How did the rebellion start?

The slow progress of the Kindergarten makes it easier to understand why the formation of the Crystal Gems and the start of their rebellion took so long after the Kindergarten was activated. Earth would take a long time to use up, so it would be worthwhile for them to establish some infrastructure so their occupation was more comfortable: the lunar sea spire so cultured Gems could mingle, the sky spire so Gems could enjoy the local nature, the arena in the sky to hone their martial skills.
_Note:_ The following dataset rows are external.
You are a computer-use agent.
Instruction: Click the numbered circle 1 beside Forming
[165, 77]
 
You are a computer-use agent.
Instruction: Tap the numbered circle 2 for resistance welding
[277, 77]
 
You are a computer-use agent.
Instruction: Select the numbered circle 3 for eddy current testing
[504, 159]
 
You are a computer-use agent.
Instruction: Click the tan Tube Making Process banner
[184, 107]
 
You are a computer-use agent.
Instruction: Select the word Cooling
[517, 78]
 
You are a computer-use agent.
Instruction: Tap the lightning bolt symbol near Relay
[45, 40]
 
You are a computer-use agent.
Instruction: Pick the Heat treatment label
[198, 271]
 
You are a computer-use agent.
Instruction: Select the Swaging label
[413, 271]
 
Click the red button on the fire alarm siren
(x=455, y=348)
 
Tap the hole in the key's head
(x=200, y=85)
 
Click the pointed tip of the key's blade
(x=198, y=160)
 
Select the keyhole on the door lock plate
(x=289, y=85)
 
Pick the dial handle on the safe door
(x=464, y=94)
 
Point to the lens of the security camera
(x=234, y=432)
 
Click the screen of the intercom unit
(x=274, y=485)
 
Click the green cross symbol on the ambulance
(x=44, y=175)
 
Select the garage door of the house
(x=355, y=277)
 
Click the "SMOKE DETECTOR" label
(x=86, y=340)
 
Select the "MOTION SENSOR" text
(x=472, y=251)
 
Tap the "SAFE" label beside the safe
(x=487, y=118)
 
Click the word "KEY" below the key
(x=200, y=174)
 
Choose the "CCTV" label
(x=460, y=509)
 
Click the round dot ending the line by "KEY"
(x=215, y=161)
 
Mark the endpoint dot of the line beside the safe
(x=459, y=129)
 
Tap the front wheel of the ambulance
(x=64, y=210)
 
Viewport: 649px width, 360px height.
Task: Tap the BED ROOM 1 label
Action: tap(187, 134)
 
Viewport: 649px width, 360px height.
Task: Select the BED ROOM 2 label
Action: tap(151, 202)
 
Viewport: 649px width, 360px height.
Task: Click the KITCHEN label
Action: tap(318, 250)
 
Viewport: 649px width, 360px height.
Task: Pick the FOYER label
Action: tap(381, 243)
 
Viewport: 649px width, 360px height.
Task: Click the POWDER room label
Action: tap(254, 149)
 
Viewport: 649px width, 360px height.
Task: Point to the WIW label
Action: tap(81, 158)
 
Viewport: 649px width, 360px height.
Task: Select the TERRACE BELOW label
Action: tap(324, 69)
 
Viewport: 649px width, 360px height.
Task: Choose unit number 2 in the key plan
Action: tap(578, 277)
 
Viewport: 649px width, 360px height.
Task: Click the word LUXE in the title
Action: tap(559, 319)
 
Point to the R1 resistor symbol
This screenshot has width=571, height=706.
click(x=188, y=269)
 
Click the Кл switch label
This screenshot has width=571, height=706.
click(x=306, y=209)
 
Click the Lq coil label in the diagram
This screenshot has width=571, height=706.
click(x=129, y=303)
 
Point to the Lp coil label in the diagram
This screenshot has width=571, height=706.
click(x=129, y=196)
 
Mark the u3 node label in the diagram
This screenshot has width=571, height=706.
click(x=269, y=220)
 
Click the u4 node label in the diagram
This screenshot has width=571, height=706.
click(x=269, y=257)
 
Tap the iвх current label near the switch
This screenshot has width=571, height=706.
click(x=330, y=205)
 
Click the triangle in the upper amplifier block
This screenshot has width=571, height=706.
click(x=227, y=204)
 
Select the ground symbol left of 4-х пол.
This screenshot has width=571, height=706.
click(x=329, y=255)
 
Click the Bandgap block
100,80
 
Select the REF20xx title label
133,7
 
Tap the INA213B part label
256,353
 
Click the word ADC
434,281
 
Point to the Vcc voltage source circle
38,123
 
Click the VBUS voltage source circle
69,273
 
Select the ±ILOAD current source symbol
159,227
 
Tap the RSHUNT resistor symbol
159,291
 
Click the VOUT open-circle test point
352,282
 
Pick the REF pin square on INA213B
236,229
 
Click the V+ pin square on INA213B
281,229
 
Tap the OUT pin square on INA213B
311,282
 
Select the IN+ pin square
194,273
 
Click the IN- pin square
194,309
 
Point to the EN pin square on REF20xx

We can’t know why any particular Gem was on Earth, but we do know that they had plenty of time to grow attached to it. It likely wasn’t a spur of the moment thing, at least for Rose Quartz. She may very well have spent a hundred years building up support; given the way she manipulated things so that as Steven got older he would learn what she wanted him to without the other Crystal Gems finding out, she is probably very used to subtlety and with the Kindergarten damaging Earth so slowly there would be no need to hurry and try to force an outcome when she was still weak.

The perfect moment

The Crystal Gems must have struck at a time when the homeworld was weak: there is no way that a planet, no matter how motivated their defenders, could win a war against a universe-scale civilization like the homeworld if the homeworld was invested in seeing victory; even if it had been a hard slog that the homeworld eventually decided wasn’t worth it, the records Peridot was reading would say that Earth was ceded to rebels rather than Gemkind being wiped out (unless it was a deliberate misstatement of the situation to make sure whoever was keeping the records didn’t look bad).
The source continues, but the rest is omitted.